This year the Somerville Theatre has revived its horror marathon (some might recall I attended its last incarnation in 2009), and of course we took the day off to attend because of priorities. It was a lovely time, complete with cartoon shorts and lots of horror trailers, and I even won a raffle prize that included From Dusk Til Dawn on blu-ray! Wow! Also lots of fantastic posters were hanging all around, courtesy of long-time Thon-er Francisco Urbano. I loved that they programmed it in chronological order (and one offering per decade), too, since I haven’t been to a marathon that’s done that before and you could sort of see the progression of style and writing in genre films. They called it a “Terrorthon” but honestly there was not much terror to be had, and the majority of the films were straight sci-fi with maybe some horror elements. Not that I’m complaining, since I love sci-fi and there were some very cool selections, but “Terrorthon” is misleading! They plan to do it again next year and if they do I hope it’s actually scary movies. Then again I’m sure my horror lust will be sated at the Coolidge Corner Horrorthon this Saturday night. Anyway. Here are the movies, several of which I’ve already blogged about but that’s ok.

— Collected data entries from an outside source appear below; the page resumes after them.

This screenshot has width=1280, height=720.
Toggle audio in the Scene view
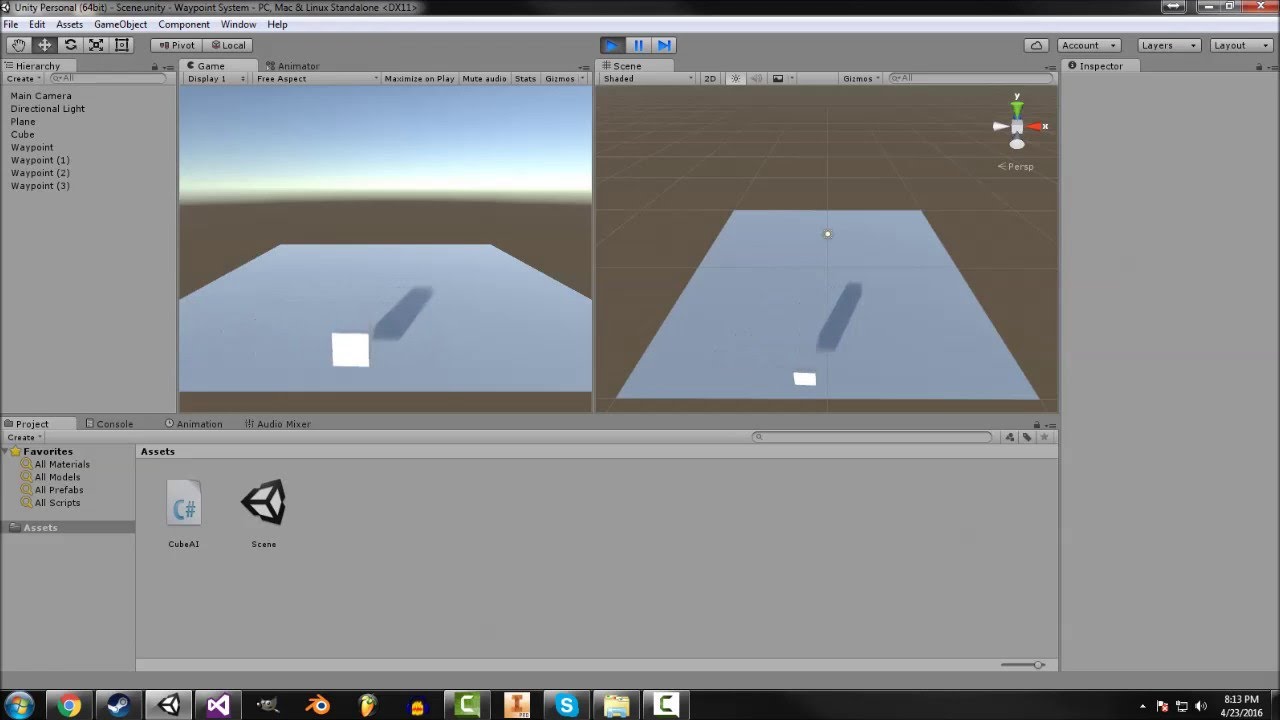755,78
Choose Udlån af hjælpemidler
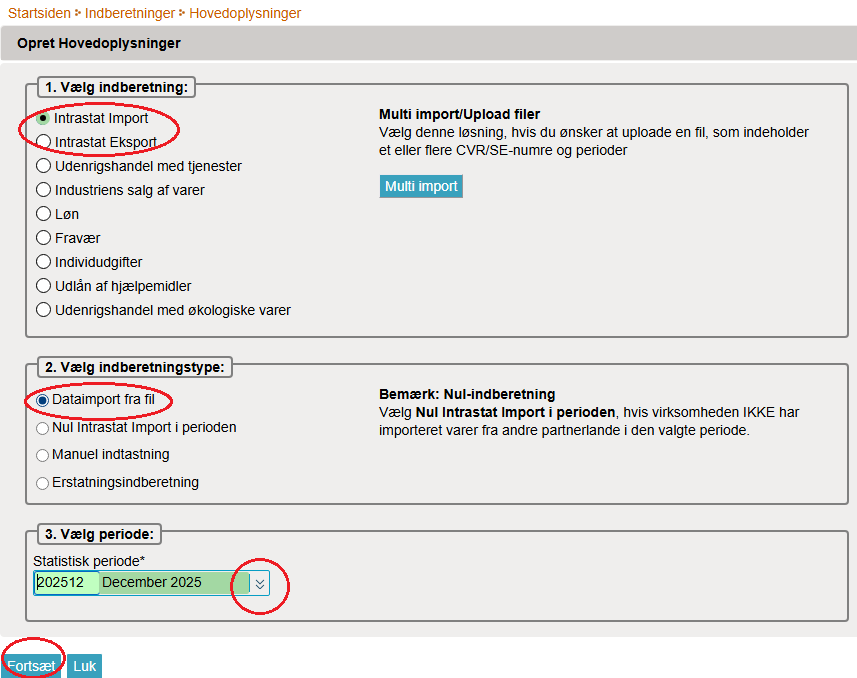The image size is (857, 678). pyautogui.click(x=44, y=286)
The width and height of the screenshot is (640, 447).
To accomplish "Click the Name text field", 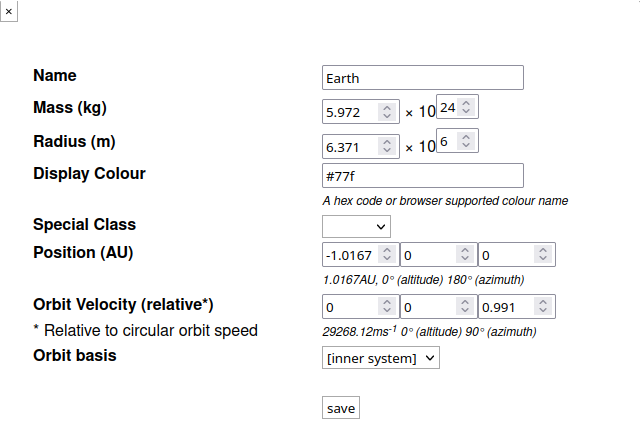I will tap(423, 78).
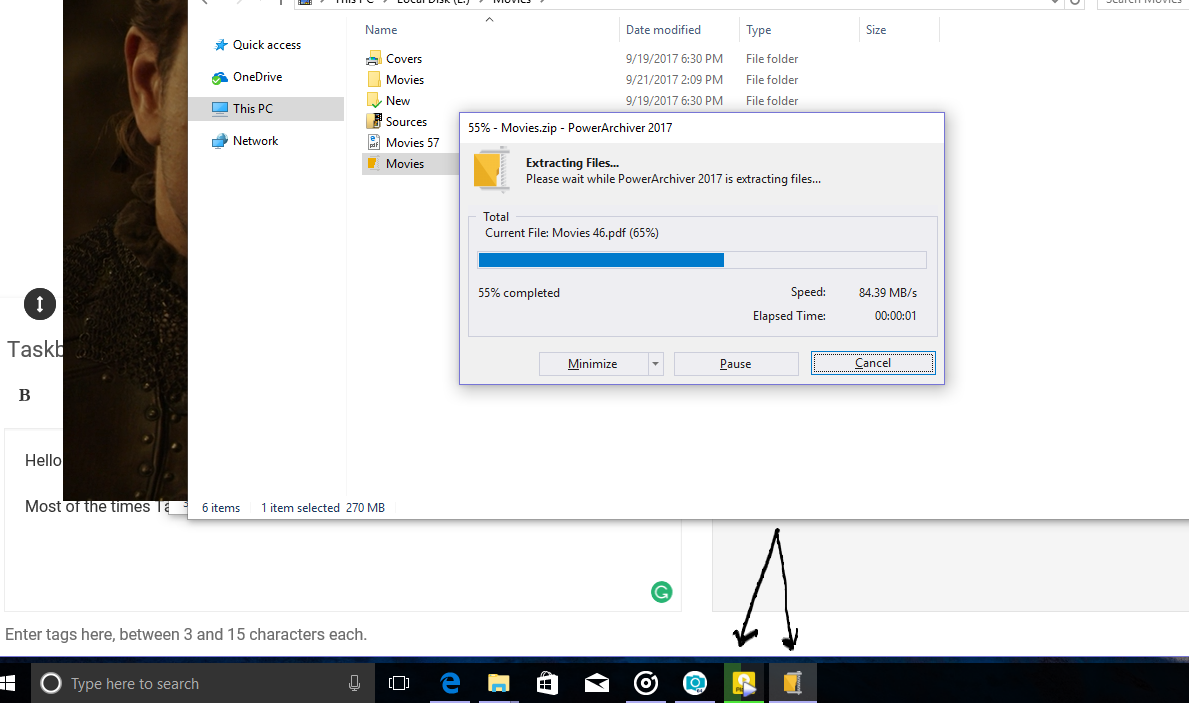The height and width of the screenshot is (703, 1189).
Task: Click the extraction progress bar
Action: pyautogui.click(x=702, y=260)
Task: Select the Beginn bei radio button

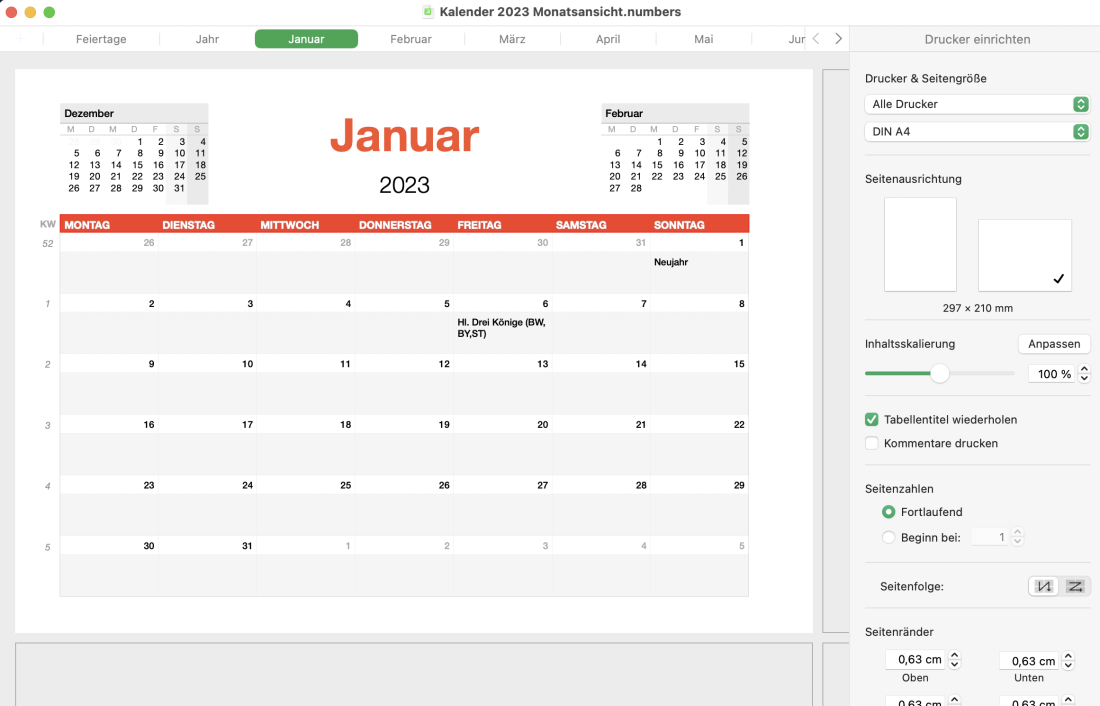Action: pyautogui.click(x=888, y=536)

1 The Cabinet of Dr Caligari (1920)
I saw this years ago streamed on my laptop from netflix, which isn’t really the best way to experience it. Seeing it on a huge screen and with live musical accompaniment by Jeff Rapsis really heightened its effects, because this is such a goddamn beautiful film. I still think the protagonists are dull, and the pacing is totally off, but the artful visuals make it completely worth those drawbacks. I just can’t get over the contorted, painterly sets, fantastic use of color filters, and absolutely stunning make-up. I’ve also come to appreciate Conrad Veidt’s early use of leggings-as-pants, and his amazing face that I want to draw sometime. The title links to my original review.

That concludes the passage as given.